Figure emblématique et incontournable de la musique traditionnelle, Erik Cosaque est avant tout un militant qui a œuvré pour la reconnaissance du Gwo-Ka.
Un héritier du KA
Erik Cosaque a grandi au sein d’une famille ouvrière . Dès son plus jeune âge, il est fasciné par les tambours. Son père est docker, un métier physique et éprouvant, mais très représentatif du monde ouvrier guadeloupéen de l’époque. C’est ce père, aussi joueur de dés, qui l’initiera très tôt à la culture Gwo-Ka, notamment en l’emmenant assister aux Léwoz et diverses veillées
Sa mère, originaire de Capesterre-Belle-Eau, a aussi joué un rôle prépondérant imprégné des valeurs créoles dont notamment le gros tambour et les musiques rituelles.
Ces deux influences parentales, l’une citadine et ancrée dans les luttes sociales de Pointe-à-Pitre, l’autre rurale et rituelle, vont forger sa sensibilité artistique et son ancrage identitaire.
Durant sa jeunesse, Erik Cosaque travaille quelque temps dans les champs de canne à sucre à Jabrun, ce qui le met en contact avec la dure réalité des travailleurs guadeloupéens et leurs chants de labeur. Ce vécu renforce sa volonté de défendre et de faire rayonner la culture populaire à travers la une musique et les sonorités du KA.

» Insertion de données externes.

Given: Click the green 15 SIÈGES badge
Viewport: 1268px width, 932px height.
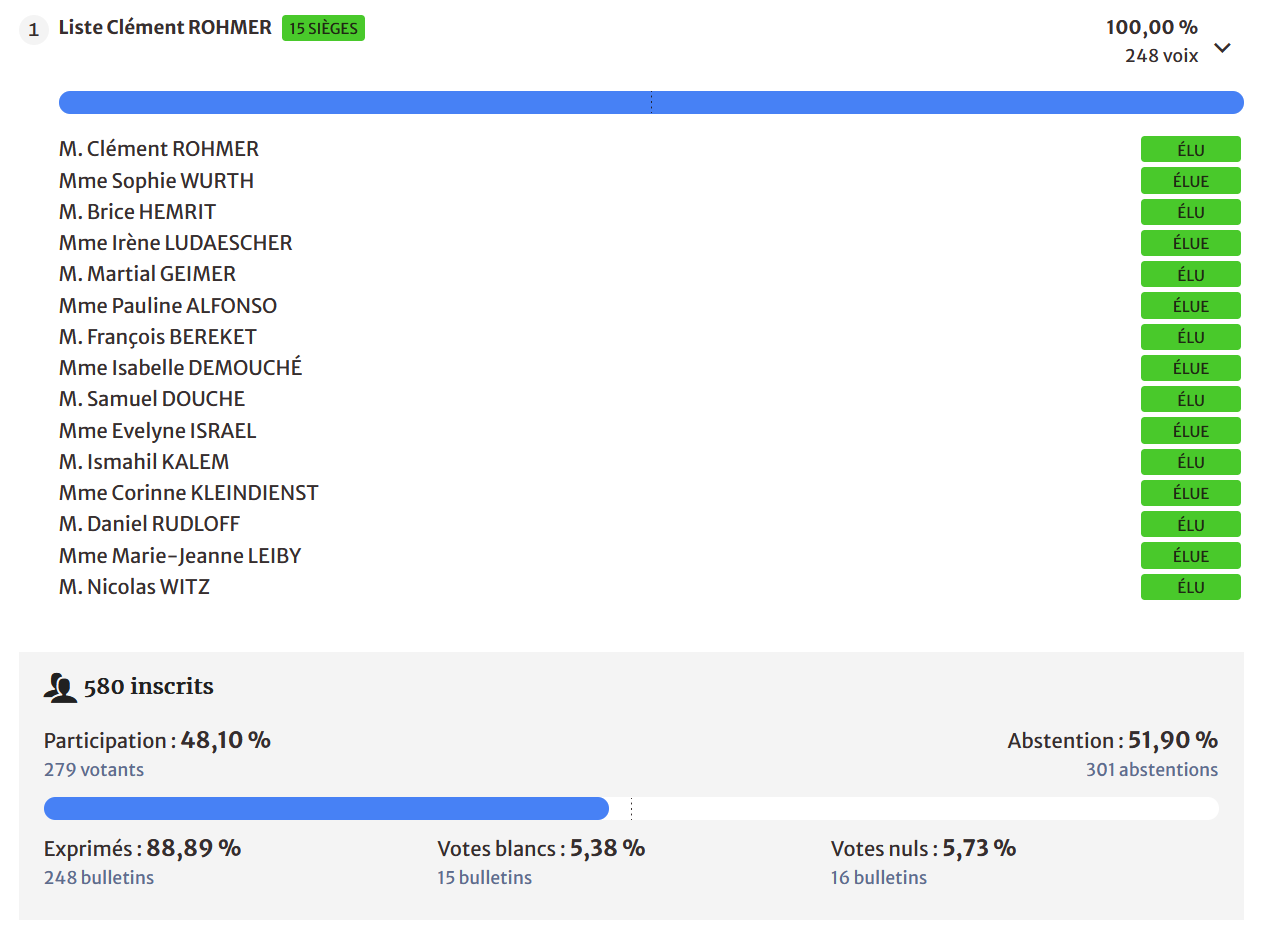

Après son service militaire, il rejoint la France métropolitaine via le BUMIDOM, où il entame une carrière musicale professionnelle, devenant l’un des pionniers du Gwo-Ka moderne
Il s’illustre dans des groupes folkloriques tels « La Briscante » ou « Gwadafrica ».
À travers eux, il perfectionne sa maîtrise des percussions traditionnelles et du chant créole, posant les fondements de ce qui deviendra plus tard un art militant.
Dans les années 1970, il fonde avec d’autres musiciens le groupe Volt-Face, puis Negro Ka, Voltages 8 et X7 Nouvelles Dimensions. qui marquera une étape essentielle dans la modernisation du Gwo-Ka tout en respectant ses fondements. Erik Cosaque mêle alors les rythmes du KA avec d’autres influences, jazz, funk, reggae, et même musique afro-cubaine.
Pionnier du Gwo-Ka moderne
Erik Cosaque ne se contente pas de perpétuer la tradition. Représentatifs des réalités sociales et politiques de la Guadeloupe contemporaine, ses textes parlent de résistance, d’identité, d’histoire coloniale, mais aussi de spiritualité et d’amour. Il est souvent qualifié de « griot antillais », une figure à la fois poétique, musicale et politique.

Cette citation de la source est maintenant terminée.